Aku belum menolaknya, dan aku tahu dia akan membuat hidupku seperti neraka.
Aku benar-benar harus melakukan sesuatu tentang ikatan itu sebelum berpikir untuk masuk ke dalam Tim Elite.
~
Sisa kelas berlalu begitu saja, dan setelah belajar sebentar, aku kembali ke asrama.
“Hai!” Trinity memanggil, berbaring di sofa. Dia sedang bermain ponsel, mengetik dengan senyum lebar—mungkin dengan pasangannya. Dia menatapku, lalu melirik ke pintu kamar Chrystal yang tertutup—dan aku mengerti maksudnya.
Sayangnya, Chrystal dan Amy ada di sekitar kali ini.
“Hai,” aku bergabung dengannya. “Bagaimana harimu?”
“Baik. Bagaimana denganmu?”
Aku meletakkan tas di meja, lalu menghela nafas panjang. “Panjang.
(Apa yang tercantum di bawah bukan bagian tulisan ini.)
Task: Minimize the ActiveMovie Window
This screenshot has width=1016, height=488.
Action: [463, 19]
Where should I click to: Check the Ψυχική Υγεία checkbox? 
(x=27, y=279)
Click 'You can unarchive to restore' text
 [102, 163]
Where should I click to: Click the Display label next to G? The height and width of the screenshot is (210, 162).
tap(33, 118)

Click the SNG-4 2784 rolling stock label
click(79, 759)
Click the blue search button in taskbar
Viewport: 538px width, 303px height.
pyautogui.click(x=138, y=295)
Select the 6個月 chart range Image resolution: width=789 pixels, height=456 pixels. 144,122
Sangat panjang.”
Trinity terkekeh, duduk tegak. “Kamu terlihat seperti habis dari medan perang.”
“Aku merasa seperti itu,” aku memutar mata.
Dia tidak tahu apa-apa.
“Jangan bilang kamu sudah berpikir untuk keluar?”
“Keluar?” Aku menghela nafas, berbaring telentang. “Tidak mungkin. Hanya saja hari ini sangat panjang.”
Trinity mendekat dengan alis terangkat. “Kamu punya tampang itu di wajahmu. Ada sesuatu yang kamu pikirkan.”
Aku ragu untuk menceritakan yang sebenarnya tentang semuanya. Festival, Kylan, ikatan kami, ciuman itu, kekacauan di Tim Elite.
Bagaimana aku bisa mulai menjelaskan semuanya?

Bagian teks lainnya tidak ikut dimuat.